■ What is required ■
Lines with the word "agent" are the ones wanted. Copy each of them from the entries below.

== == ==

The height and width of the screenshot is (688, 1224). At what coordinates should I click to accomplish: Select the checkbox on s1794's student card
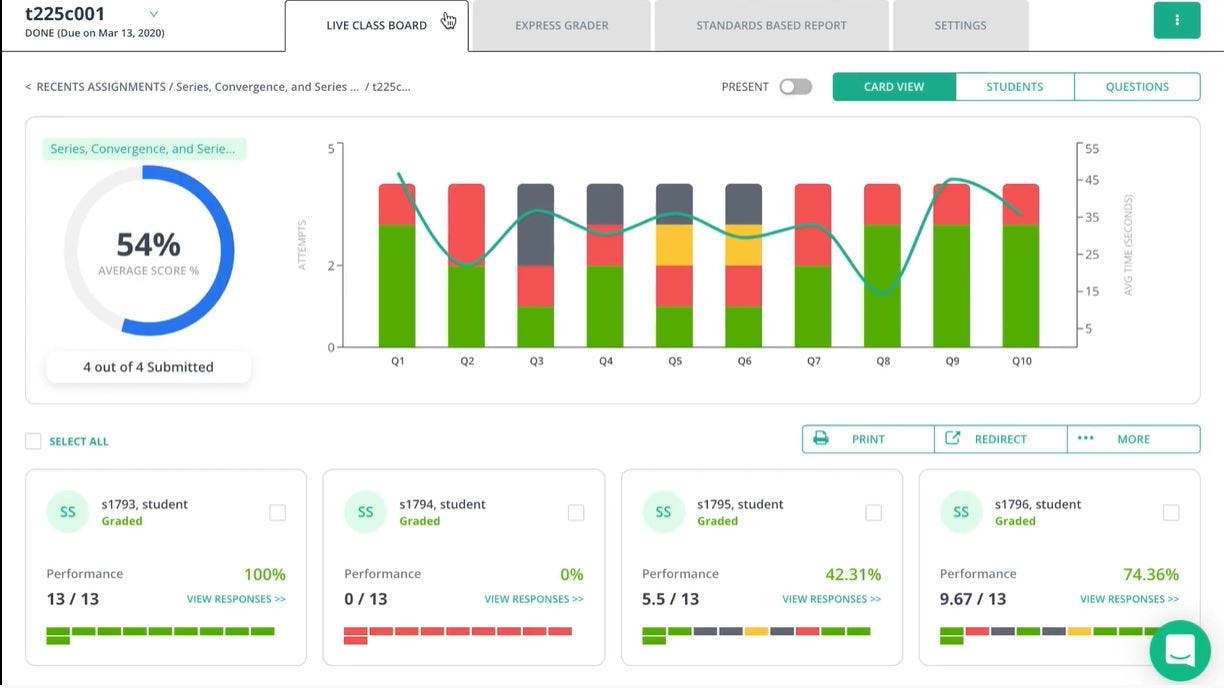tap(576, 511)
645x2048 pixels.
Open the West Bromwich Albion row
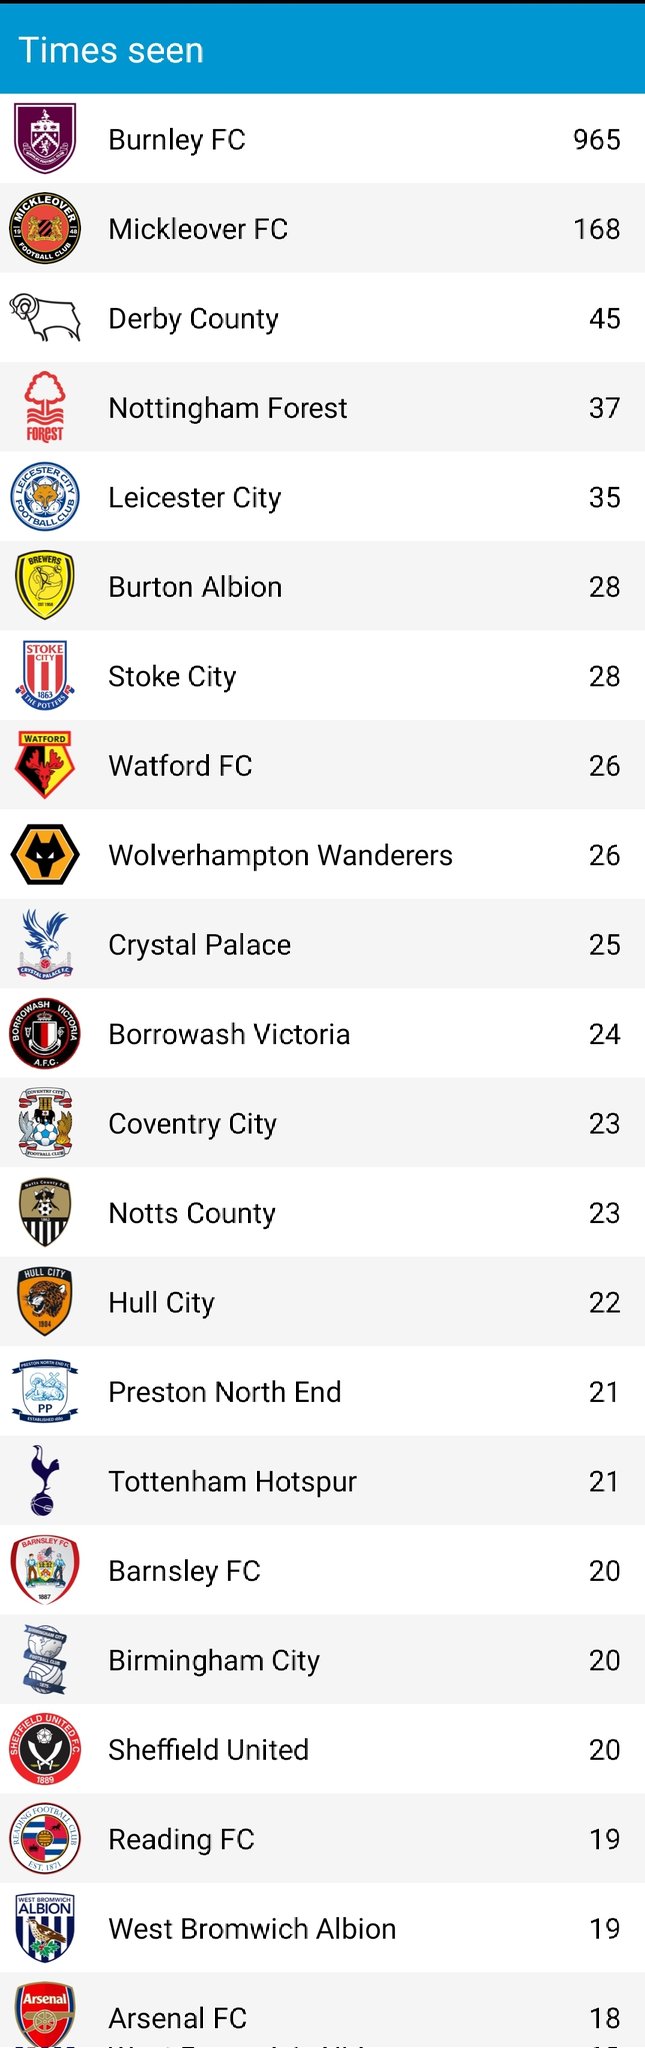coord(322,1929)
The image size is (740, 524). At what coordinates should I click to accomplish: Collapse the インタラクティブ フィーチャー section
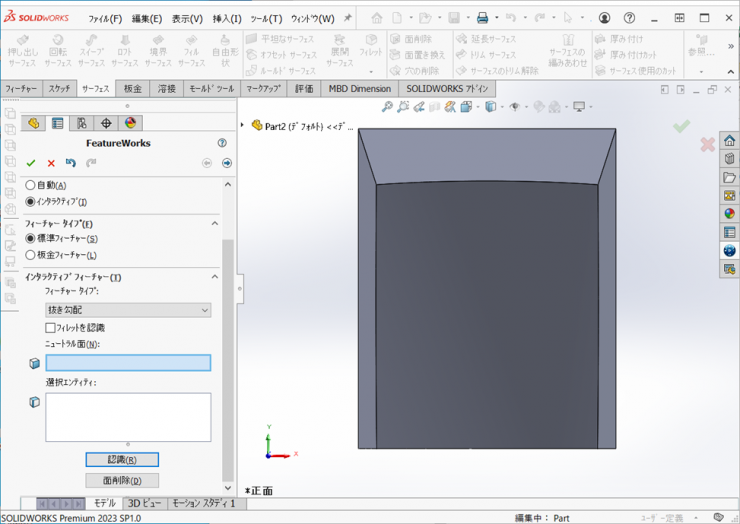[x=215, y=277]
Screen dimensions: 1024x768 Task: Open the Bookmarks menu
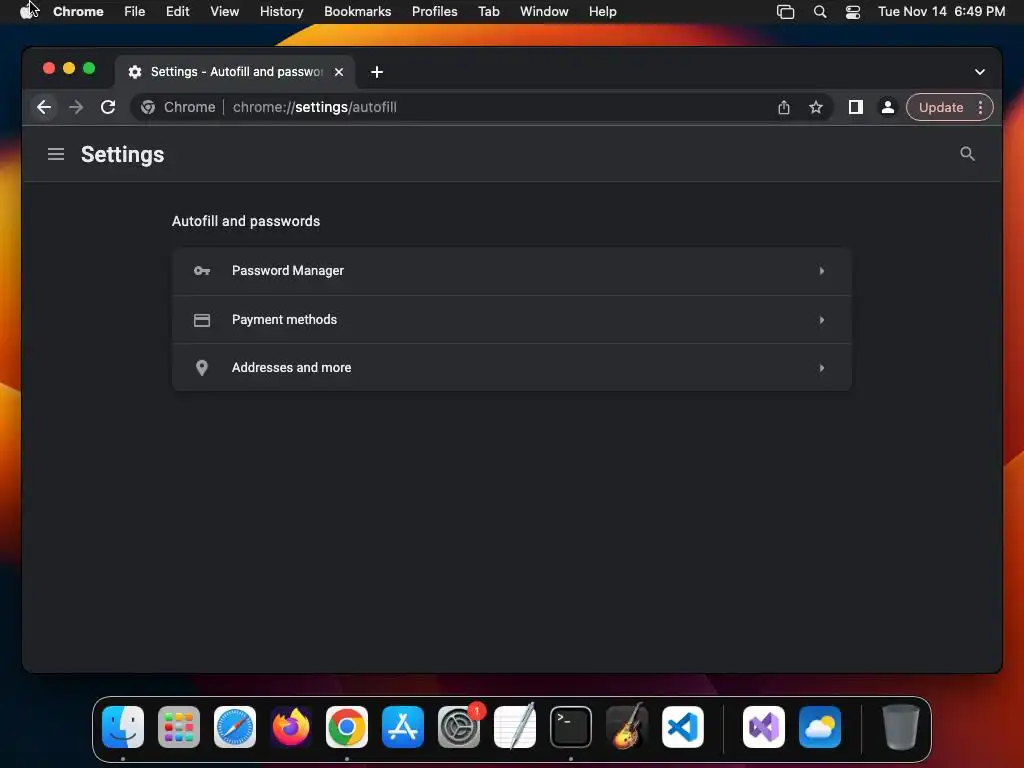(357, 12)
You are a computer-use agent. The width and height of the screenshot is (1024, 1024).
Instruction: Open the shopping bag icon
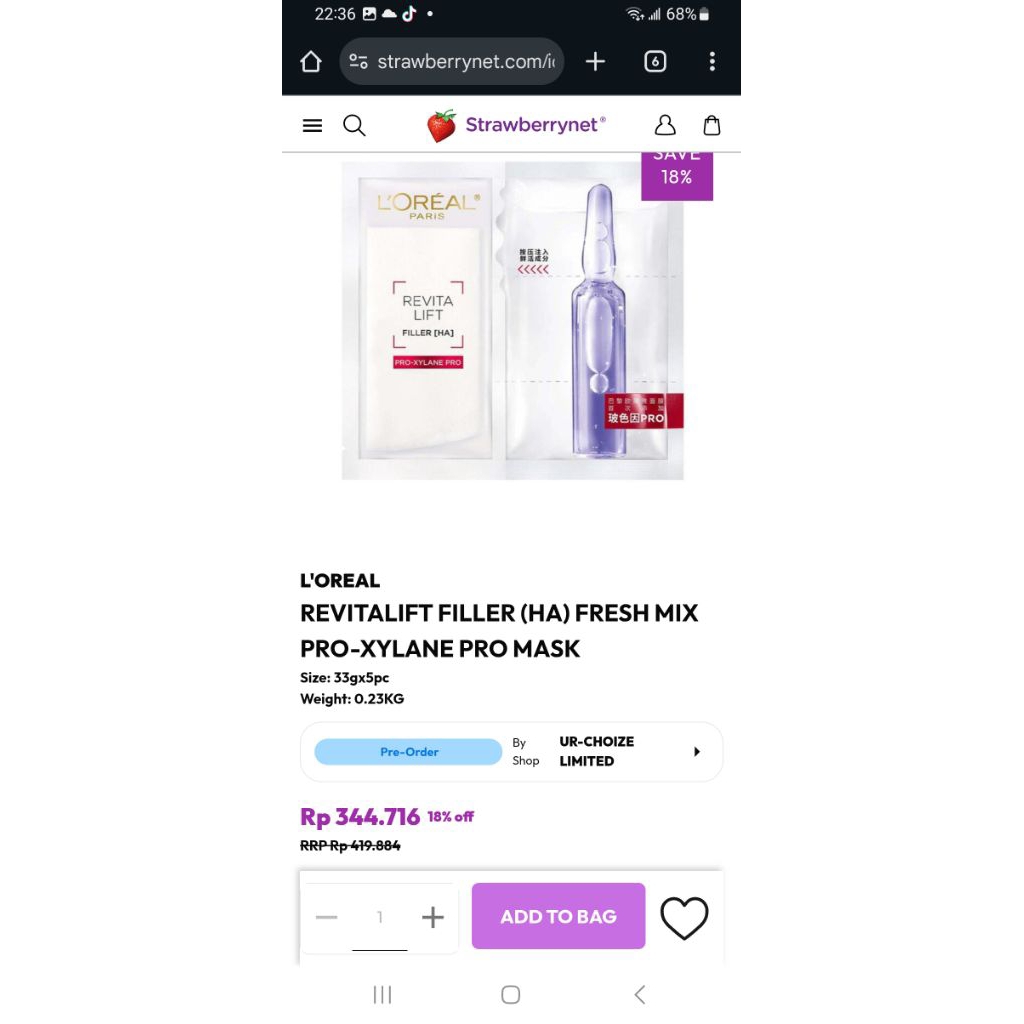click(711, 125)
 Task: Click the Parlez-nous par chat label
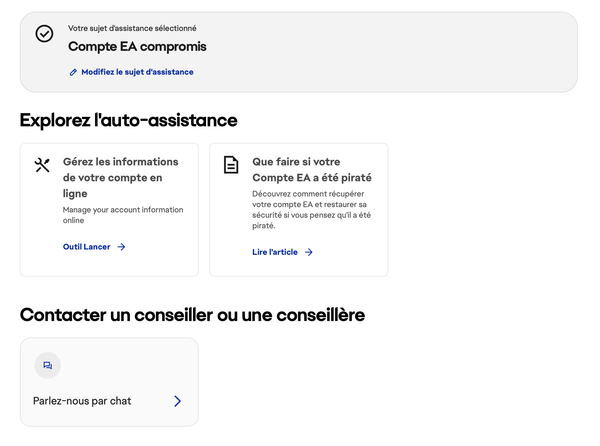[82, 401]
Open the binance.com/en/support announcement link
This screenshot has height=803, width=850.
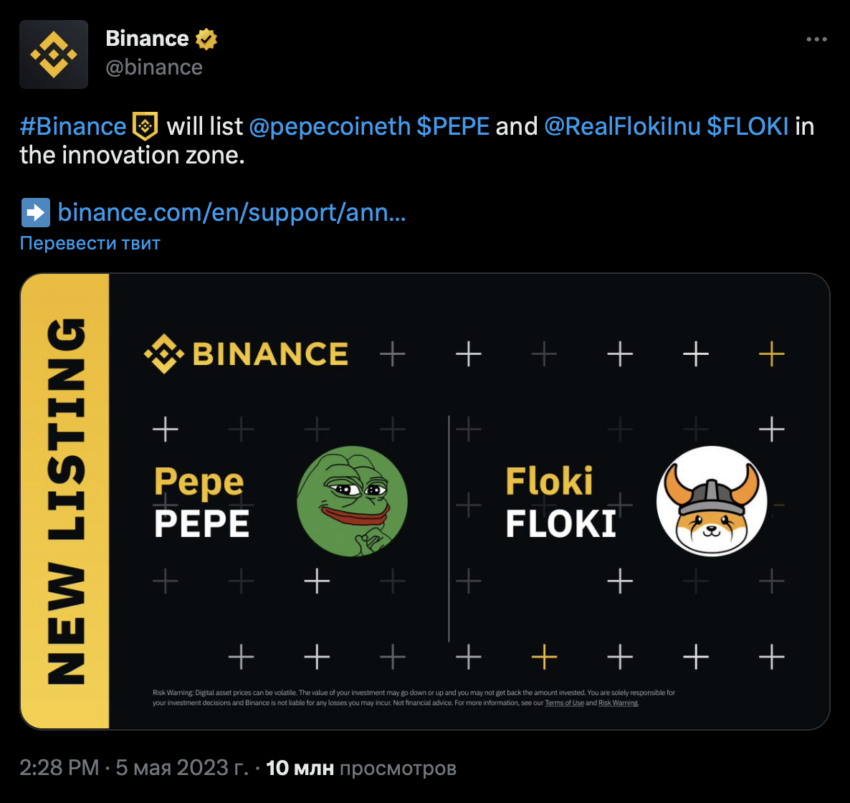pyautogui.click(x=231, y=212)
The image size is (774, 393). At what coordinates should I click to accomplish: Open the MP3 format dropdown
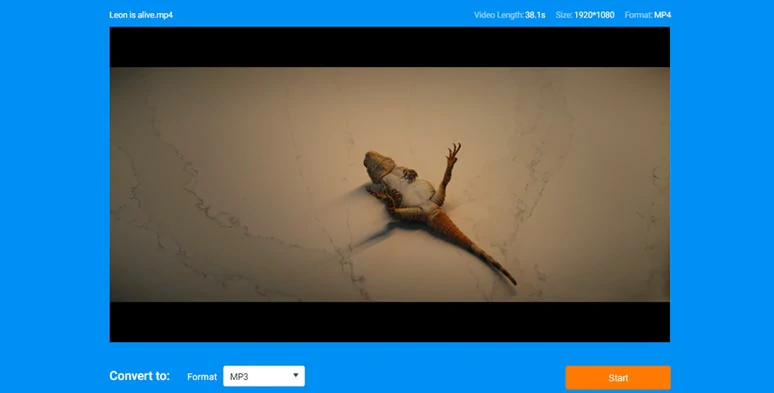click(x=264, y=376)
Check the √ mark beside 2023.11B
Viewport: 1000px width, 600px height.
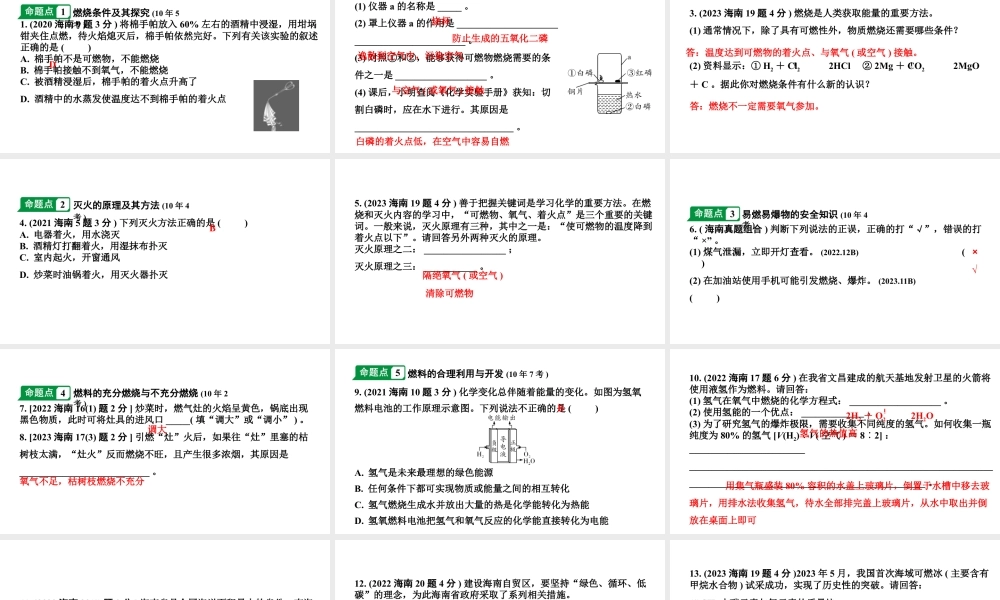[x=974, y=268]
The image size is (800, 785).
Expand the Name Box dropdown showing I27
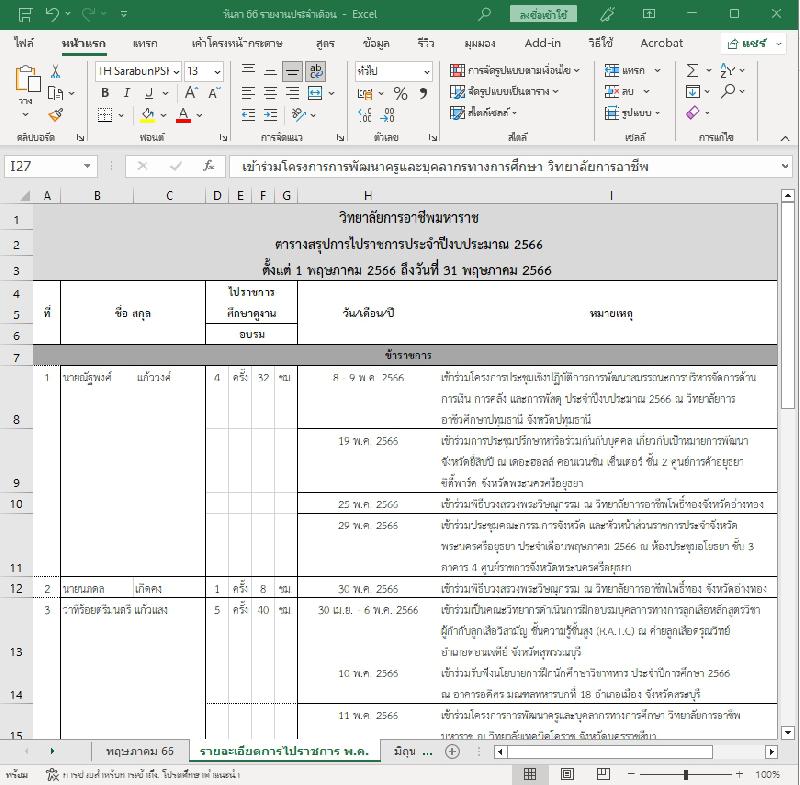click(x=88, y=167)
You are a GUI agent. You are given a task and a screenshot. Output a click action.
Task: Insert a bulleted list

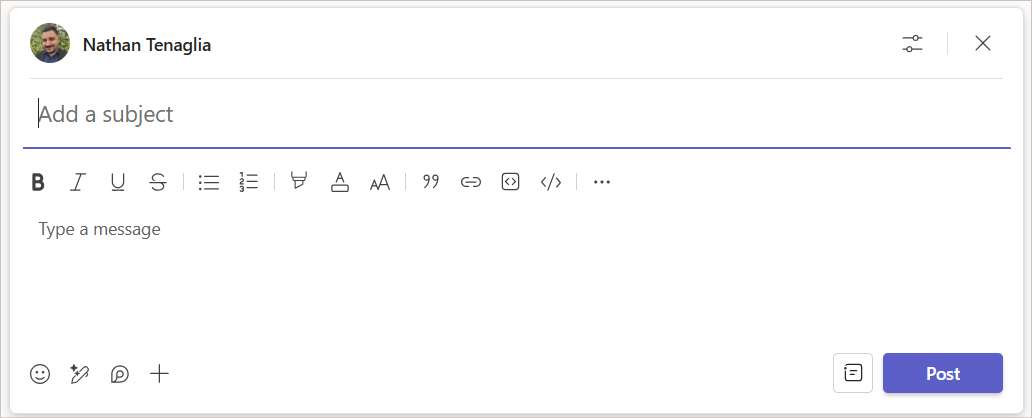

== == ==

■ Answer area ■
You are a computer-use agent. The width and height of the screenshot is (1024, 1024).
You are a GUI agent. You are given a task and a screenshot. Output a click action.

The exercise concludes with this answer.